Le 6 décembre, les Camerounais sont appelés aux urnes pour élire les représentants de dix conseils régionaux. Les chefs traditionnels des deux régions anglophones du pays éliront également les membres des Chambres des chefs nouvellement créées.

Le gouvernement estime que ces élections marquent une étape importante dans le processus de décentralisation, et un grand pas vers la résolution du conflit anglophone.

Les critiques affirment qu’un dialogue d’envergure est nécessaire pour mettre fin à ce conflit qui dure depuis quatre ans. Les partis d’opposition ont largement boycotté les élections régionales.

Comment la crise anglophone a-t-elle commencé ?

Le conflit couvait depuis des décennies, les anglophones du Cameroun se plaignant d’être marginalisés et éloignés des sphères de décision par l’administration majoritairement francophone de Yaoundé.

Environ 20% de la population camerounaise est anglophone. La fracture linguistique remonte au colonialisme.

D’abord colonisé par l’Allemagne, le Cameroun a ensuite été divisé par les puissances alliées, la Grande-Bretagne et la France, après la défaite des Allemands en 1916.

┄┄┄┄┄┄

Objectifs ::
a: Relevez tous les pays nommés dans l'article sur la crise anglophone au Cameroun.
b: Poursuivez l'article sur la crise anglophone au Cameroun à partir de sa dernière phrase.

Contenu des données ::
┄┄┄┄┄┄

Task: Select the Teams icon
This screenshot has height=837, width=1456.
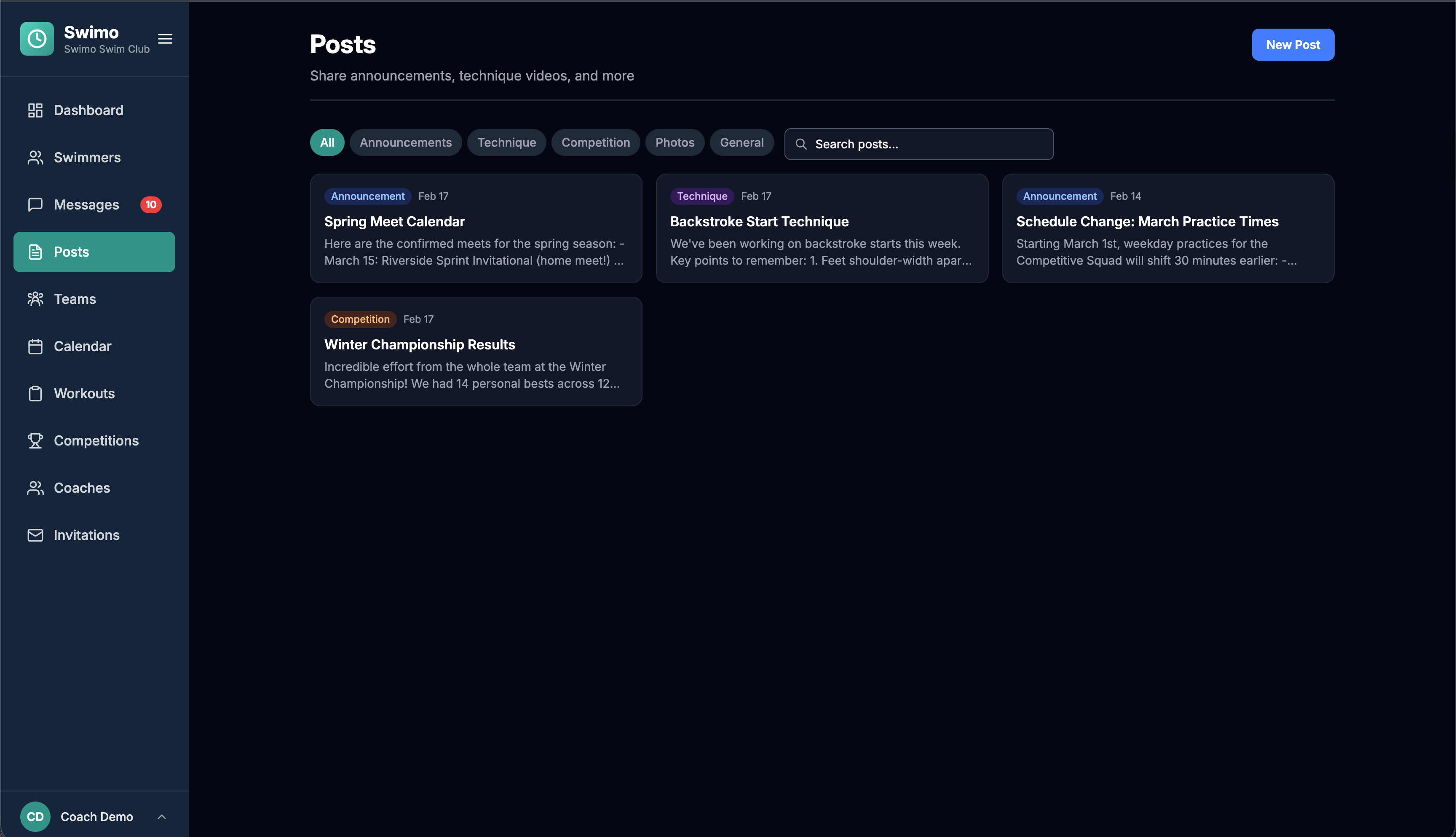Action: [35, 298]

┄┄┄┄┄┄

Réponses par tâche ::
a: Cameroun, Allemagne, Grande-Bretagne, France

b:
Les deux parties du Cameroun ont donc été administrées séparément jusqu’en 1961, date à laquelle les territoires britanniques, connus sous le nom de Cameroun méridional, ont obtenu leur indépendance et rejoint le Cameroun français déjà indépendant.

Le système de gouvernement fédéraliste dont ils ont convenu ne durera qu’une décennie. Le pays l’a abandonné lors du référendum constitutionnel de 1972, installant un système centralisé qui a permis au pouvoir de reposer fermement sur la capitale, Yaoundé.

Les anglophones disent avoir souffert d’une marginalisation accrue à la suite de ce référendum.

En 2016, les frustrations se sont multipliées. Les avocats et les enseignants anglophones se sont mis en grève à Bamenda et Buea, les capitales des régions du nord-ouest et du sud-ouest.

Ils estiment que le gouvernement majoritairement francophone tente de détruire le système de common law et l’enseignement en anglais pratiqué dans ces régions du pays.

Les militaires adoptent une ligne dure, et les manifestations deviennent violentes. Les anglophones commencent alors à réclamer plus d’autonomie. Un mouvement séparatiste émerge, exigeant la sécession pure et simple et la création d’un nouvel État qu’ils appellent “Ambazonia”.

Pic de violences

Le 1er octobre 2017, des dizaines de milliers d’anglophones descendent dans les rues de plusieurs villes des deux régions anglophones pour proclamer l’indépendance de l’Ambazonie.

Le choix de la date n’était pas un hasard. Le 1er octobre 1961 est le jour où les Camerounais du Sud ont obtenu l’indépendance de la Grande-Bretagne.

La violence s’ensuit. Plus de 20 personnes sont abattues par les forces de sécurité et des centaines arrêtées, selon Amnesty International. D’après les chiffres du gouvernement, le nombre de morts s’élève à environ 10.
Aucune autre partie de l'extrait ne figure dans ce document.